2. Enable a vision for the future by creating a space for forgiveness 

Most bad leaders’ actions are, in some part, rooted in good intentions. But often even the best of intentions have unintended consequences or worse, result in collateral damage.

Acknowledging the gap between the previous leader’s intentions and results can be as simple as saying “I understand the previous executives had big dreams for this company, but their methods (or approach, or style) didn’t work.”

Often, we judge ourselves by our intentions and others by their actions. Reminding people of this doesn’t absolve the previous leader, but it does humanize outgoing leadership and creates room for forgiveness. As the saying goes “to err is human, to forgive divine.”

In this context, forgiveness creates room for a new vision and direction and allows people to let go of the past and move into the future together. Resentments have a gravity of their own that often leads us to repeat the patterns of the past. Forgiveness often has the opposite effect and creates room for new possibilities.

In one example, we helped a new CEO take over from the dynamic but controversial founder of a tech company. To create space for forgiveness, the new leader held a senior team meeting focused on three questions:

  1. What about how we have worked and operated do we want to maintain?
  2. What do we want to leave behind?
  3. What do we want to create anew?

What the team discovered was that many of their current methods were effective, and that those philosophies were enabled by the previous leader. However, there were also some things that needed to be left behind. That balanced view allowed for feelings of both appreciation and forgiveness regarding the previous leader, while repositioning the go-forward efforts as a healthy evolution. There was no negation of the past leader and what had been put in place, good or bad. Circumstances change, requiring leaders to evolve and adapt.

3. Seek to understand your employees’ experiences

Many new leaders falter when they simply see themselves as the corrective force to their predecessors without investing the time to understand the full impact of the previous regime or by failing to include their teams in creating the future. You don’t automatically become a good leader merely by taking over for a bad one, or in having a different perspective from the outgoing executive. Ultimately, you become a good leader by leading differently and more inclusively.

Listen to people who felt the adverse effects of the previous leader and use that information to inform your vision. Explicitly ask individuals or groups within the company how can I help you now? What do you most want and need going forward? What do you hope I will do? What do you hope I won’t do? Bad leaders don’t ask those questions, but good leaders always do.

In the executive transition at the multinational company discussed earlier, before the new CEO issued any new plans or strategies, he started interviewing. He spent a full month meeting with and talking to employees at every level of the organization and saw what was needed for the company to evolve. When he rolled out his strategic plan, it was received with universal enthusiasm because every employee saw their voice represented in the go-forward vision.

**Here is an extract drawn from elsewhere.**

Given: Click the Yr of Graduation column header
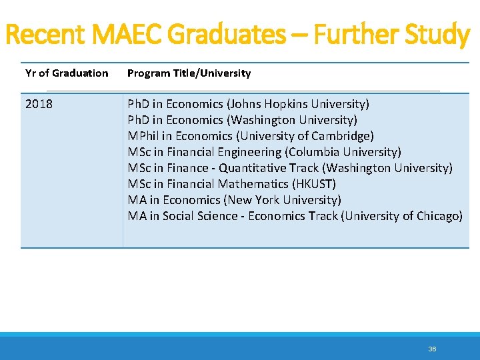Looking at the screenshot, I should click(67, 73).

Humans are built to move on and once they feel truly understood they often move on of their own accord. This can’t be rushed, but if you give them a vision of what “could be” most people will gladly leave the past behind. You can’t force people to move on, but you can show them that things will be different by listening and taking their hard-earned lessons to heart.

By acknowledging the gap between the actions and intentions of a previous leader, recommitting to your own vision, and asking the people under your leadership what they need, you can be on the path to not only replacing a bad leader, but becoming a much more effective leader yourself. Whether it’s replacing an outgoing CEO or a president, leaders who commit to these practices will unlock the energy and wisdom of the people they lead. In so doing, they will help create a future that is distinct from the past and that makes sense for everyone.